> _Problem details_
Answer these from the forum thread below on search dogs and bloodlines:
(a) How does NancyJ describe most of her group's cadaver searches?
(b) According to BlackthornGSD, what were Uwe's father and grandfather?
(c) How is Kaso related to Reza?

> _Supplied text_

=======

Or are you thinking that it takes a different type of drive--seems like cadaver takes a dog who really has independent hunt drive, while narcotics has more constant feedback to the dog "look there, how about there, there? there? there?"


----------



## NancyJ (Jun 15, 2003)

drive drive drive is great for cadaver work but drive drive drive DUMB was what I have heard police like more than once-just heard again tonight. 

I think your last sentence may be what I am closing in on. Most LE work narcotics dog and there is a lot of direction and a very fast pace - most of our cadaver searches are long and tedious. Is a different dog needed for THAT kind of pace/search? It does seem more independant.

I don't direct my dog a whole lot in area search other than watching for coverage gaps and making sure they get covered. He pretty much works a pattern ahead of and around me on his own without a heck of a lot of input from me other than casting him places where I may not go unless I have a reason (like he can clear under a bridge overpass a whole lot quicker than I can take him down there)

Reza vom sontausen does go back to uwe twice ....... I don't know enough about the old herding lines to know what else is there or even for sure if this is the mix - even if it is not sure --Actually my comment was another WL/Czech mix with old herding dogs hmmmmmm -- Not hot on any particular litter; don't know enough there.


----------



## BlackthornGSD (Feb 25, 2010)

Here's Reza's pedigree: Reza von Sontausen - German shepherd dog

No Uwe?

Interestingly, Uwe was a dog you see more in schutzhund bloodlines than elsewhere. His motherline does go back through HGH dogs, but his father and grandfather were BSP/WUSV competitors (top schutzhund competitors). Although... he does go back to Enno Antrefftal, who Vandal was saying produces high hunt drive.


----------



## Samba (Apr 23, 2001)

Do she go to Uwe through Asko Schloss ZweibrUggen? Didn 't Sontausen have him? My mind is feeble now though.

No, Through Asko joufne Keyleff? If I read it right.


----------



## BlackthornGSD (Feb 25, 2010)

Samba said:


> Do they go to Uwe through Asko Schloss ZweibrUggen? Didn 't Sontausen have him? My mind is feeble now though.


Yeah, in his later years, he went out west to live with Julia. Looks like you get back to some linebreeding on Uwe through Asko g'son, Kaso (Reza's maternal g-father): 

Kaso von Sontausen - German shepherd dog


----------



## NancyJ (Jun 15, 2003)

You know you have to be OCD (compliment) about bloodlines to really know what is what. Being a SAR person first and a dog person second, I love to hear about these different lines but the reality is it comes down to what is the best tool and requires a leap of faith....because you get to a point you *think* you know about this but realize there is a vast difference between regurgitation and really knowing.

Cycle of knowledge here
I know nothing
I know everything
I know what I don't know and it is more than I know  but at least I know THAT


----------



## NancyJ (Jun 15, 2003)

=======

> _Information given_
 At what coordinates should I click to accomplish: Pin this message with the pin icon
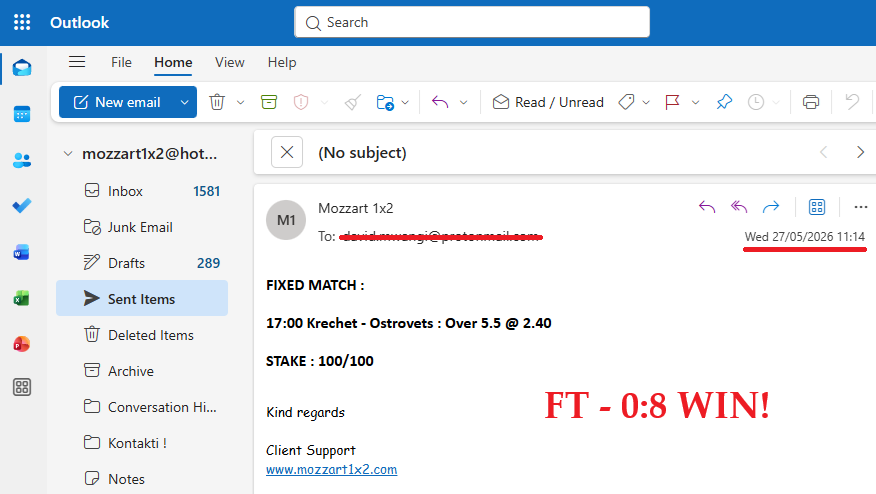coord(724,102)
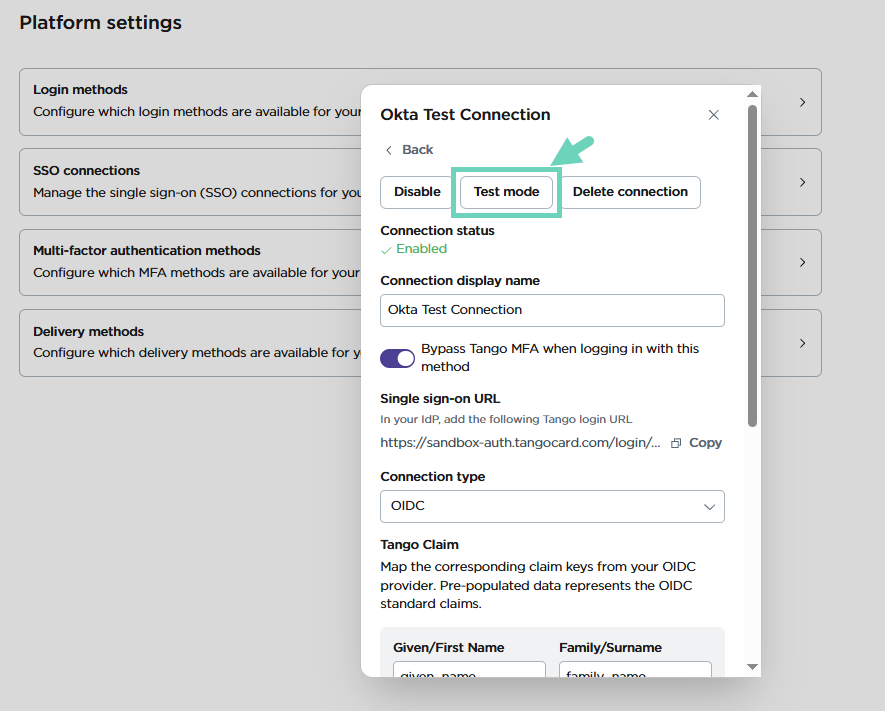Click the scrollbar down arrow in dialog
885x711 pixels.
[x=752, y=667]
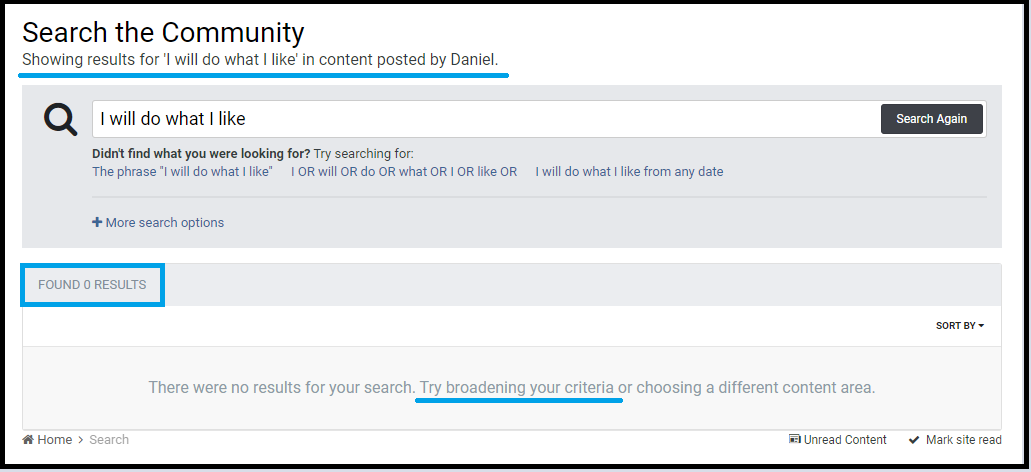Click the plus icon beside More search options

[x=97, y=222]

=======

> _Completed task_
(a) Long and tedious.
(b) BSP/WUSV competitors (top schutzhund competitors).
(c) Kaso is Reza's maternal grandfather.